I just took the front page of today's paper, which said in 50-point type "Bush
Wins!" and started a fire with it. Small consolation after Tuesday and Wednesday's
debacle, but it made me feel better, nonetheless.
This is the first time in my memory that I and everyone I know and love are
feeling horrible at the same time. It seems very dangerous. Usually in a population
there's a kind of balance one person's in love, another's heartbroken;
somebody's father just died, but somebody else is pregnant. The picture I keep
seeing in my mind this week is of all of us on board a sailing ship standing
in a crowd at one railing, the boat heeling so far over it could easily flip.
I've found some solace from a friend who said, "Open your aperture wider, to
include the whole planet, and this seems less important," and from another who
was taking comfort in the historical perspective that oppression isn't
new, and it was never going to be solved by having Kerry for president instead
of Bush.
After my initial hit-by-a-train feeling began to wear off, around Wednesday
noon, I had to drive by myself to Sacramento.
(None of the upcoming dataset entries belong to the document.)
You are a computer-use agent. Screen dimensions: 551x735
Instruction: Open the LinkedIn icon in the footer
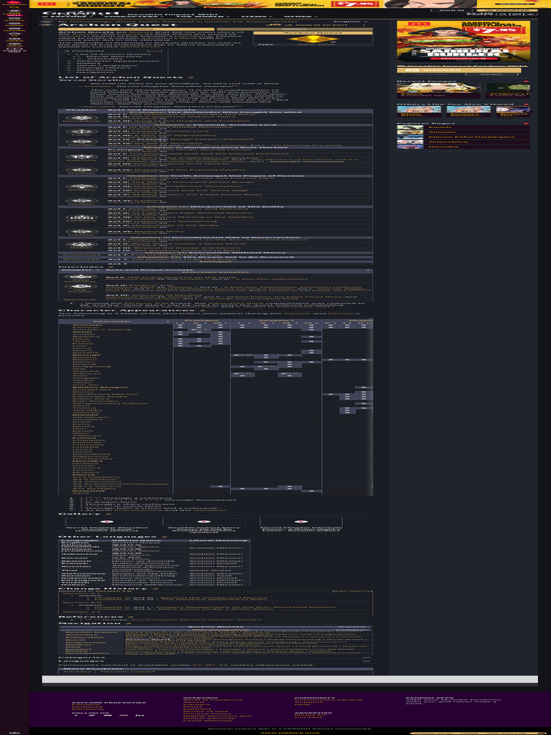[140, 716]
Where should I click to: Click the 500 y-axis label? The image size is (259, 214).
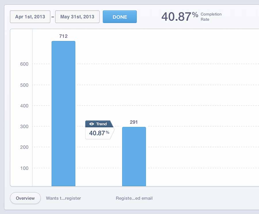click(24, 85)
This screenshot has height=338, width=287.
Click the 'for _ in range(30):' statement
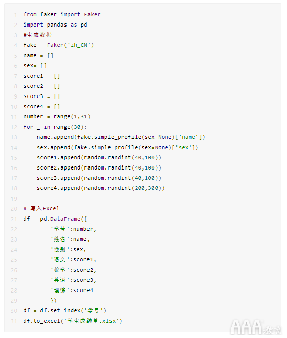(x=55, y=127)
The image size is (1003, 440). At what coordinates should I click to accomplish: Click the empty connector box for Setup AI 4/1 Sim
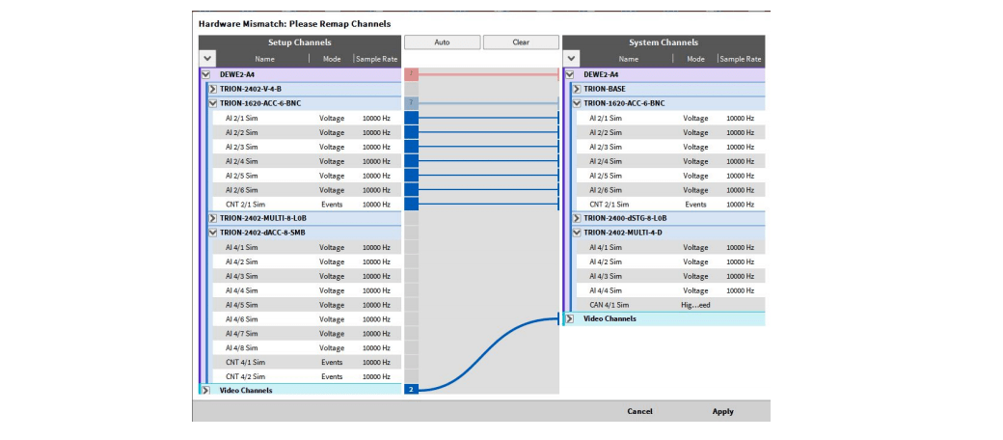(x=411, y=247)
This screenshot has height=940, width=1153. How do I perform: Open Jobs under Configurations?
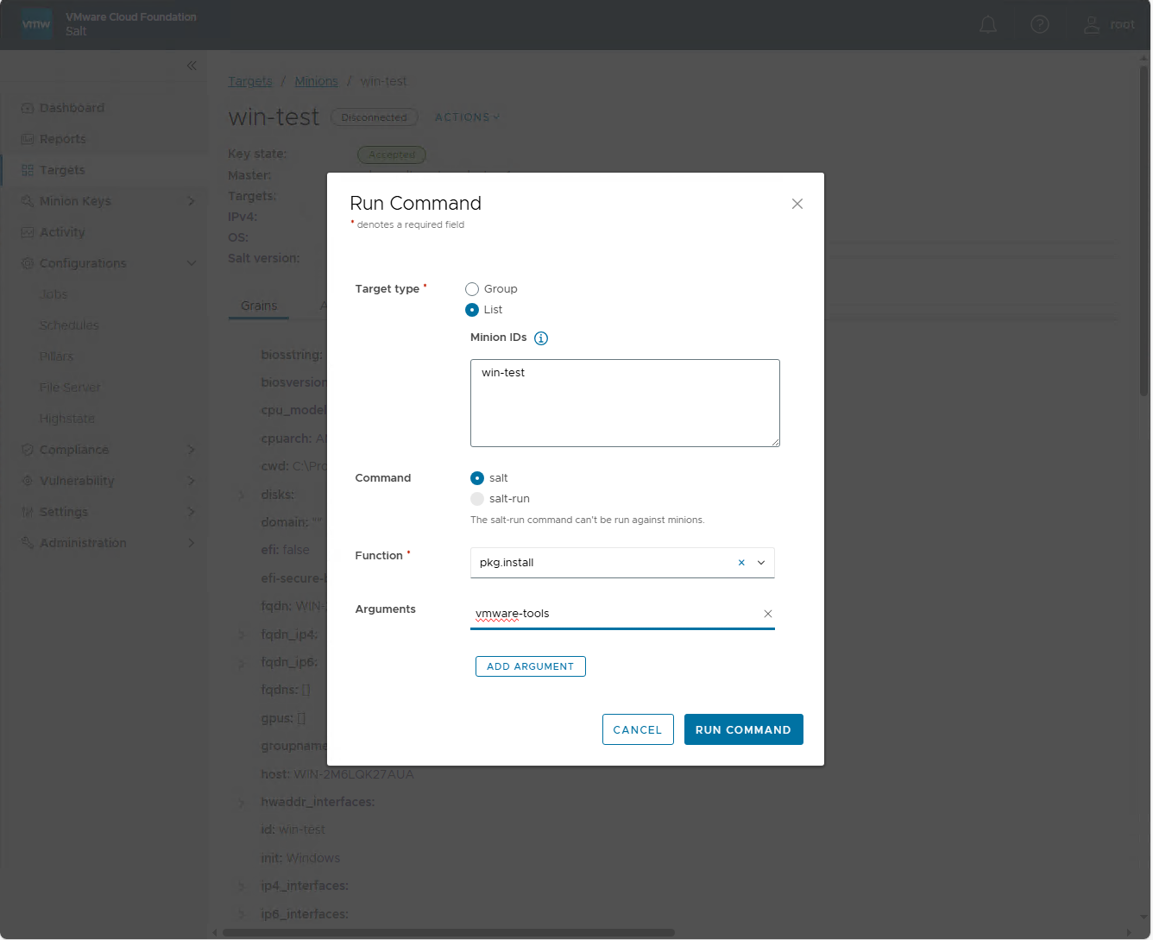click(x=54, y=293)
Something weird happened on the
drive, while I was listening to Beethoven's Missa Solemnis
because I couldn't stand the election rehashing one more second. My mind finally
settled down. I began to feel more buoyant, more collected. And I realized it
was because this kind of massive defeat is really familiar to me.
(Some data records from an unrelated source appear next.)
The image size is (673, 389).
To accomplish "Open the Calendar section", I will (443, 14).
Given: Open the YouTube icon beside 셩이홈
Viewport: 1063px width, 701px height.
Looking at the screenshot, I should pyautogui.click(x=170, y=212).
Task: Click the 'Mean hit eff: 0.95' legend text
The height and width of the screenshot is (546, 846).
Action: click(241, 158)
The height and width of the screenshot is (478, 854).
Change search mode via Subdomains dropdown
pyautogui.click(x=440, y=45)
Advocating for abused children, which is where I focus my political energy,
we are almost always up against odds like this molesters routinely win
custody of their kids in the courts, as the general population ignores the issue
or minimizes it or dismisses it. (Witness how the subject disappears off everyone's
radar even though the FBI says it happens to one in three girls and one in five
boys.) Suddenly the national arena has moved into territory with which I'm very
familiar.
We're going to lose the Supreme Court, we'll lose public legitimacy for our
views just because there are so few Democrats in power. It's going to seem as
though we're powerless. But don't you believe it. It just takes a different
kind of strategy to fight this way since there's no outside support,
you have to embody your values more personally.
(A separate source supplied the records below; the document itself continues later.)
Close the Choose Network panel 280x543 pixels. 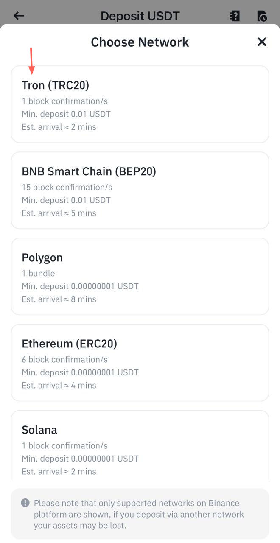tap(262, 42)
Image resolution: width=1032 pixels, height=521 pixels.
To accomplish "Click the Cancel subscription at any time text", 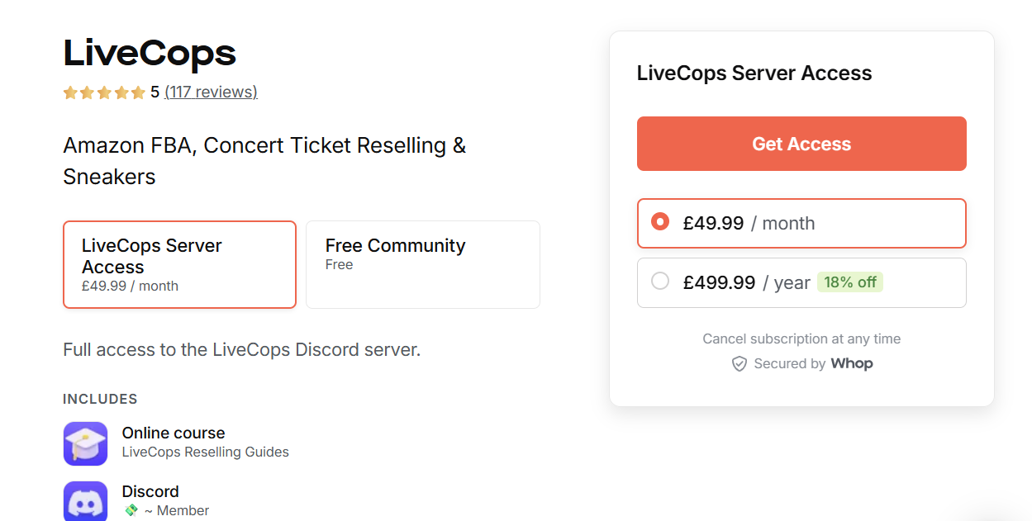I will [x=801, y=339].
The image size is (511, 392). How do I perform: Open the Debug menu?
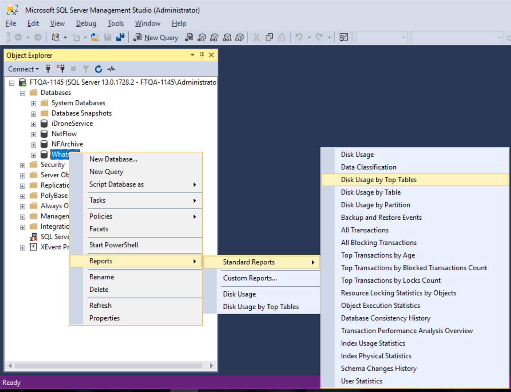pyautogui.click(x=86, y=23)
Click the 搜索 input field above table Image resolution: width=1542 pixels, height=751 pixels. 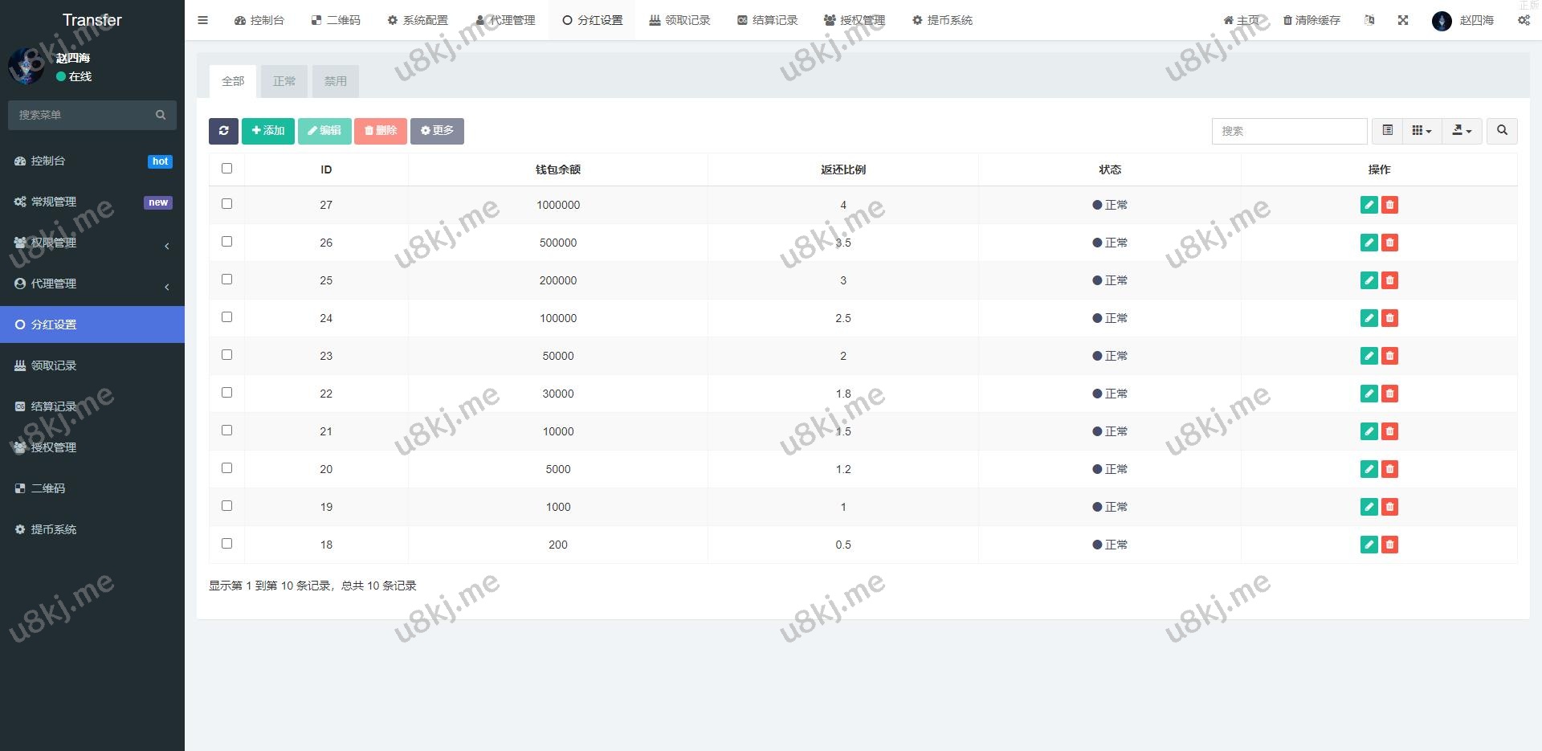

I can't stop a kid from being attacked by her dad, but I can show up at her
school and tell her class it happened to me, too, and just stand there being
alive and OK. Read a few poems. She can see that I didn't crack up, or commit
suicide. She can feel less alone, and hold onto that feeling until she's old
enough to get out.
There's a longer horizon to this kind of resistance, and it's more intense person-to-person
work. But it's not impossible. It's actually kind of fun. I'm as sorry as anyone
we lost so badly this week, but welcome to the fray.